Task prompt: In the records that follow, the lines from the one containing "Open the apps grid launcher icon" to the one containing "Task: Click the current probe icon left of R1", inclusive, are to be given again exactly.

The input:
━━━━━━━━━━━━━━━━
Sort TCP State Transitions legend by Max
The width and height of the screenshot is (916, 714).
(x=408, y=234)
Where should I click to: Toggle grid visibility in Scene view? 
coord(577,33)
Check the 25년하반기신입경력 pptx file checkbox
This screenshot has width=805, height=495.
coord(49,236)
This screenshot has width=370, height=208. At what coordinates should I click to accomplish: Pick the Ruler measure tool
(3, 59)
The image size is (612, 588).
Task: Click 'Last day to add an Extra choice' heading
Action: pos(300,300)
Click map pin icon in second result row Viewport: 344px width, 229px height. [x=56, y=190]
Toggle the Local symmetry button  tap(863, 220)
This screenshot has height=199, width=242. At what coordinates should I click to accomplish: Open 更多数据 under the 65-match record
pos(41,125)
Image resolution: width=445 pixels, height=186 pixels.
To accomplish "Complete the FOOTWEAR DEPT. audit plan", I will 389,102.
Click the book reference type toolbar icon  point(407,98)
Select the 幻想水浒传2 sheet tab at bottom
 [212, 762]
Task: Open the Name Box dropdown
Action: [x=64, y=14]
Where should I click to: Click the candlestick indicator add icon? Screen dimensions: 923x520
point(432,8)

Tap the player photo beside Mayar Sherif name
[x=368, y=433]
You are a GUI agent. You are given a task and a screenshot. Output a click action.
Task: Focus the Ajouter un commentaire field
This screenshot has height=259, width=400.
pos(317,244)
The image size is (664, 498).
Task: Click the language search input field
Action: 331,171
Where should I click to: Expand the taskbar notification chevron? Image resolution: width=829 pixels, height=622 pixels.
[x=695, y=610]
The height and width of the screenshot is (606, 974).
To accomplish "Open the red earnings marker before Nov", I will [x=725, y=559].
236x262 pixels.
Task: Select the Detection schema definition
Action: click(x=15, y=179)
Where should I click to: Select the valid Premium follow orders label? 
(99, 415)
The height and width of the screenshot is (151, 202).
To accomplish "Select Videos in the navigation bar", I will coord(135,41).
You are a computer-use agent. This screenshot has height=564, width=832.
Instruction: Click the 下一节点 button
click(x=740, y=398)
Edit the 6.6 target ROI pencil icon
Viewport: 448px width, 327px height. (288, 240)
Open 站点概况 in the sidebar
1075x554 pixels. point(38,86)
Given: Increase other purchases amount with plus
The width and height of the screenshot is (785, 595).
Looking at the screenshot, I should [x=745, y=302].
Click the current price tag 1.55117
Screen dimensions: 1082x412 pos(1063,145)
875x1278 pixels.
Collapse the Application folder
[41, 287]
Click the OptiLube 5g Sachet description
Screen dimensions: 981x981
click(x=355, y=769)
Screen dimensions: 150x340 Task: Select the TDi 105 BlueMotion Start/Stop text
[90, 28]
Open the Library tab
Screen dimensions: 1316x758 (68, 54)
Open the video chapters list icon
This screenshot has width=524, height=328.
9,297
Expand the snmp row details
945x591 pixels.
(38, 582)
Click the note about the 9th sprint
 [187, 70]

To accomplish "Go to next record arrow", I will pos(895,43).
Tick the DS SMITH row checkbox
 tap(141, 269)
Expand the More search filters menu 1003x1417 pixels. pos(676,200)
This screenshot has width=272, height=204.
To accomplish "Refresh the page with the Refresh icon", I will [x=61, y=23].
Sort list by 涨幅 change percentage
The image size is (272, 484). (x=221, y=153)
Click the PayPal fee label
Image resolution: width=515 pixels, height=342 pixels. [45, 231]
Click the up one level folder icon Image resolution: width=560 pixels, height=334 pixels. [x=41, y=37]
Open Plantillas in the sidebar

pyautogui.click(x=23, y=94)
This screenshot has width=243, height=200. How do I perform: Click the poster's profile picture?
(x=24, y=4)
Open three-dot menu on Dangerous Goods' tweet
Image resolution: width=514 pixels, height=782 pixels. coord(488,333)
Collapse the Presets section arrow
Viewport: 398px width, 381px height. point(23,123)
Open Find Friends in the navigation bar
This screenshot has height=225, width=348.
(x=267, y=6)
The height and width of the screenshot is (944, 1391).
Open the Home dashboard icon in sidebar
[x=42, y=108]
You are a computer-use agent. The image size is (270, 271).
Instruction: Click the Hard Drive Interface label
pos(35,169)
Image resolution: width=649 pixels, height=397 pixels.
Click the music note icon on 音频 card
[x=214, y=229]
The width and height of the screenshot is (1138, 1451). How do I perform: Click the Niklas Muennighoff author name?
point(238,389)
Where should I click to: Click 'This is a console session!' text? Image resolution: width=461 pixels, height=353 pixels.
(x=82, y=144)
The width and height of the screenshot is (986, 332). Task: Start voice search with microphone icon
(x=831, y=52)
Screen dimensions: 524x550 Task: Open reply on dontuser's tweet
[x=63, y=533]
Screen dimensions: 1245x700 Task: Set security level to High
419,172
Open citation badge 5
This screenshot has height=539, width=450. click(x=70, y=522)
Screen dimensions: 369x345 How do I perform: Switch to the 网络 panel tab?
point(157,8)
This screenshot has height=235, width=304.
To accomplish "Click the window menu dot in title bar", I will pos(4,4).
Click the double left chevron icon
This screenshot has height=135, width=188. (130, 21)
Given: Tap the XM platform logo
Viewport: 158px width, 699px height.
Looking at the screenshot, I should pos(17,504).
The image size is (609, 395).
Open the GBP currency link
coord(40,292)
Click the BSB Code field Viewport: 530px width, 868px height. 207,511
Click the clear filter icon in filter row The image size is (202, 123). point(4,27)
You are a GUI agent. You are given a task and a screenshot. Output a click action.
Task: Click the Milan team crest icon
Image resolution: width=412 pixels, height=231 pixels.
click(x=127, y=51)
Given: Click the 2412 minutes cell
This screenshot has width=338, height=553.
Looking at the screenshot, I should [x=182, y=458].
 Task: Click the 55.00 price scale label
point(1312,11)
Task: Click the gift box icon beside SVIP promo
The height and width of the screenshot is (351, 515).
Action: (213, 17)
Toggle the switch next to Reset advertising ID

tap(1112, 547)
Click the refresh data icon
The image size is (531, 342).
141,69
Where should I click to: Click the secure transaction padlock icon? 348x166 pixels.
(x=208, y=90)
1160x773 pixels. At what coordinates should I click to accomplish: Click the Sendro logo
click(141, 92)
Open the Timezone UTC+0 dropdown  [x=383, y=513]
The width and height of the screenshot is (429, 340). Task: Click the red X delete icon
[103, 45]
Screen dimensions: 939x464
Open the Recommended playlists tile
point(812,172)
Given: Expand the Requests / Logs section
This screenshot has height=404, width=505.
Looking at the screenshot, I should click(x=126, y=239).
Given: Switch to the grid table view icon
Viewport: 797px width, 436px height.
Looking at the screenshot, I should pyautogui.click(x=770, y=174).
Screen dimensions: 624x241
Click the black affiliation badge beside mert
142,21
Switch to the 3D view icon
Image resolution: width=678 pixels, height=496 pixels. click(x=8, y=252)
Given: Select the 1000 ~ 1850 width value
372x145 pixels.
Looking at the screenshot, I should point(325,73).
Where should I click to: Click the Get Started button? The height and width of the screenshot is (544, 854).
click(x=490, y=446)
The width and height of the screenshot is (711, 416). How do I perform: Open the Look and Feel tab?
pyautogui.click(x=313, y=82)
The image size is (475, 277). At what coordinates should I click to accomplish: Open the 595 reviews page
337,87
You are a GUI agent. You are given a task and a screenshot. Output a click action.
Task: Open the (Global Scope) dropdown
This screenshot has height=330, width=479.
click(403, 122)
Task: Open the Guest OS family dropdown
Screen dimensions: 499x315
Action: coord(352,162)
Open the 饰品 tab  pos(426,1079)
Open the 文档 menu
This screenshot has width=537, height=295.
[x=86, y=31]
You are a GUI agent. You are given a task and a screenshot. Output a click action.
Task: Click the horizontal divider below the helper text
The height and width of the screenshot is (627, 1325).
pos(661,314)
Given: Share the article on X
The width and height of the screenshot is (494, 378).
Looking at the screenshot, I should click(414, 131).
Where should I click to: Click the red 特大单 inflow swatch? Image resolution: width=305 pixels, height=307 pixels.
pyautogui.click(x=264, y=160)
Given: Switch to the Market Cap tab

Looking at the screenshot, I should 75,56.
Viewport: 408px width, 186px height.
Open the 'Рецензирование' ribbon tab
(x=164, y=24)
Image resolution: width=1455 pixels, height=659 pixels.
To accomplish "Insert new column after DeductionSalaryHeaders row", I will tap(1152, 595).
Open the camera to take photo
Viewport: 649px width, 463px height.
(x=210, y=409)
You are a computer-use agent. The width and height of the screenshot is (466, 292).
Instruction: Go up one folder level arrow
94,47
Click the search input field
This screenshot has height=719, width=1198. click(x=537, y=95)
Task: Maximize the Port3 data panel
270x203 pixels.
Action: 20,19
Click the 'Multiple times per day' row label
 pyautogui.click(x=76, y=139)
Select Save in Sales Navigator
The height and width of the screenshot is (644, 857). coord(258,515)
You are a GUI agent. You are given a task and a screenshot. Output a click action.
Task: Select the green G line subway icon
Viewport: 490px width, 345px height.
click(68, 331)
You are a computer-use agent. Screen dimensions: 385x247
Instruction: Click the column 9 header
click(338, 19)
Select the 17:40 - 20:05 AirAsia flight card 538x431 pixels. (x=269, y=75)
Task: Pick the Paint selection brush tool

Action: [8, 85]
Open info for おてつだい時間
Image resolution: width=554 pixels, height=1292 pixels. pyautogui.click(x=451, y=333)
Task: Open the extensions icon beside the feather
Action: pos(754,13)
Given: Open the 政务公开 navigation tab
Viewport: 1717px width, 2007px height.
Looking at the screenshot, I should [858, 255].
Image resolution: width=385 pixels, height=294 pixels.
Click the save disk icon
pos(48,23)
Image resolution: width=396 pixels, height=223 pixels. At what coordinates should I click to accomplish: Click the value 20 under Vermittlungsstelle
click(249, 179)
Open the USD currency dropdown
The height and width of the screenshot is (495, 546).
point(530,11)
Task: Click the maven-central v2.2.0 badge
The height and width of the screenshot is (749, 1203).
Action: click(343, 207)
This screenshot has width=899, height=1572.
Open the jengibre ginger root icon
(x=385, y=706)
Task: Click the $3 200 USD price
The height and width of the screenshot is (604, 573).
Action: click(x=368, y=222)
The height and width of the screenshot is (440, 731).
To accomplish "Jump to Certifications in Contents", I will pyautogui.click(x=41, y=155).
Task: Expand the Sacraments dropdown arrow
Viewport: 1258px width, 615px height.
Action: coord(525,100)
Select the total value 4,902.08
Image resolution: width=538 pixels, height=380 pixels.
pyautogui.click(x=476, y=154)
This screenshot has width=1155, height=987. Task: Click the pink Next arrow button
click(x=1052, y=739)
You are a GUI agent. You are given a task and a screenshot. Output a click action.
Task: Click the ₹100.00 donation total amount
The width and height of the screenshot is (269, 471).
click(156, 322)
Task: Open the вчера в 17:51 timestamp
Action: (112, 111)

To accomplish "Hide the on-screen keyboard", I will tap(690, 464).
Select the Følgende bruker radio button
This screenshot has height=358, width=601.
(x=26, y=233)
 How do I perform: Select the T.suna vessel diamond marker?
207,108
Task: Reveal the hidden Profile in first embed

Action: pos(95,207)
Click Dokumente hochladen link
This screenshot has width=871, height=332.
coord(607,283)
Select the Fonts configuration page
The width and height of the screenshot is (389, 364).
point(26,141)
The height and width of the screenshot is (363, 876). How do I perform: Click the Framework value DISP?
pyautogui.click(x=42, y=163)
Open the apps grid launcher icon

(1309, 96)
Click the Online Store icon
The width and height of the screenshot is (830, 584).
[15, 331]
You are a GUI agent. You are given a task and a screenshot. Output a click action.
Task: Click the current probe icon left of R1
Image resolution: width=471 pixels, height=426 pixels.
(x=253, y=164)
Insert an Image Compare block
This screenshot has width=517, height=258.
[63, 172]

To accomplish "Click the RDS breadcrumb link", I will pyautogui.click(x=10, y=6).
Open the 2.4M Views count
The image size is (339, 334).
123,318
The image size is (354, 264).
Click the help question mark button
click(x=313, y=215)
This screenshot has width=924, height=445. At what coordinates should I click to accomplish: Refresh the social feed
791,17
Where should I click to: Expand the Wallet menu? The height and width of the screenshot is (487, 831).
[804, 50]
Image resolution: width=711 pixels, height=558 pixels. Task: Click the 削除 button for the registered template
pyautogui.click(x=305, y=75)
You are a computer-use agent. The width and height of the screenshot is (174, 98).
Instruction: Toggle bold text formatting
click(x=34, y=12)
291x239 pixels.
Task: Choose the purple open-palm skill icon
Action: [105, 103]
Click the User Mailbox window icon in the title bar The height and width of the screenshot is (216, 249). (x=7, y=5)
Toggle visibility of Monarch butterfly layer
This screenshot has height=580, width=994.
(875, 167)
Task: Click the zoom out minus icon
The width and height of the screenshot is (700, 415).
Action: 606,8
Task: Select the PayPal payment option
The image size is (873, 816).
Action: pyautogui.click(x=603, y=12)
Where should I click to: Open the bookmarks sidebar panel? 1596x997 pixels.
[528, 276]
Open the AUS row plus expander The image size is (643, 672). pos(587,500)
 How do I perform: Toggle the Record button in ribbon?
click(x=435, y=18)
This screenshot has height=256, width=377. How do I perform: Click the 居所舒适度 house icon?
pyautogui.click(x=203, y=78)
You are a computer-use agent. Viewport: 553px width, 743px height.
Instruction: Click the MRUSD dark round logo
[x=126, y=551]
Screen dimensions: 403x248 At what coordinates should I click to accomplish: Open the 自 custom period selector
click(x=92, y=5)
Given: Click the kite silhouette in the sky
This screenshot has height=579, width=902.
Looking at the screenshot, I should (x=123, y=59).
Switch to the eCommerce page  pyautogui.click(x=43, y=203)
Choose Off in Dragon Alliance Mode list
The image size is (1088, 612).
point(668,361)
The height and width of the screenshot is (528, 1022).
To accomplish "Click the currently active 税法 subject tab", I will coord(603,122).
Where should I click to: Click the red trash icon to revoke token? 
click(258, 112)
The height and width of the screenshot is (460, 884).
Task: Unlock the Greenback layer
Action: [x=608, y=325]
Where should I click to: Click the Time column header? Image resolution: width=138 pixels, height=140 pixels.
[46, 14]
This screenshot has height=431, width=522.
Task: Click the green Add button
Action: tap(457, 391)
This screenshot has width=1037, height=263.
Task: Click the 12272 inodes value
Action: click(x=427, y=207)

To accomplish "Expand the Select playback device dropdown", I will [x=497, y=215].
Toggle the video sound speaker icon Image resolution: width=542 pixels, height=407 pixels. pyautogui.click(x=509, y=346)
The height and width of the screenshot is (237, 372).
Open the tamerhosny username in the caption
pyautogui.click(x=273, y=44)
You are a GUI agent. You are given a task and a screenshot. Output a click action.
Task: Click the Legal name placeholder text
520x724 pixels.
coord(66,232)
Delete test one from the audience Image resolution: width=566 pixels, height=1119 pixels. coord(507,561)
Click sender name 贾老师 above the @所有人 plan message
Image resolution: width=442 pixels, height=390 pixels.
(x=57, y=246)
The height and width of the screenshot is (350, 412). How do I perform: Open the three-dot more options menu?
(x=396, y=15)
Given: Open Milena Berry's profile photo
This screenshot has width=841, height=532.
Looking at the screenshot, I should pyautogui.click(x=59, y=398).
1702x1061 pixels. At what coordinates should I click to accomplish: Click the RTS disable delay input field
━━━━━━━━━━━━━━━━
Result of this exercise:
Open the apps grid launcher icon

(1309, 96)
Click the Online Store icon
The width and height of the screenshot is (830, 584).
[15, 331]
You are a GUI agent. You are given a task and a screenshot. Output a click action.
Task: Click the current probe icon left of R1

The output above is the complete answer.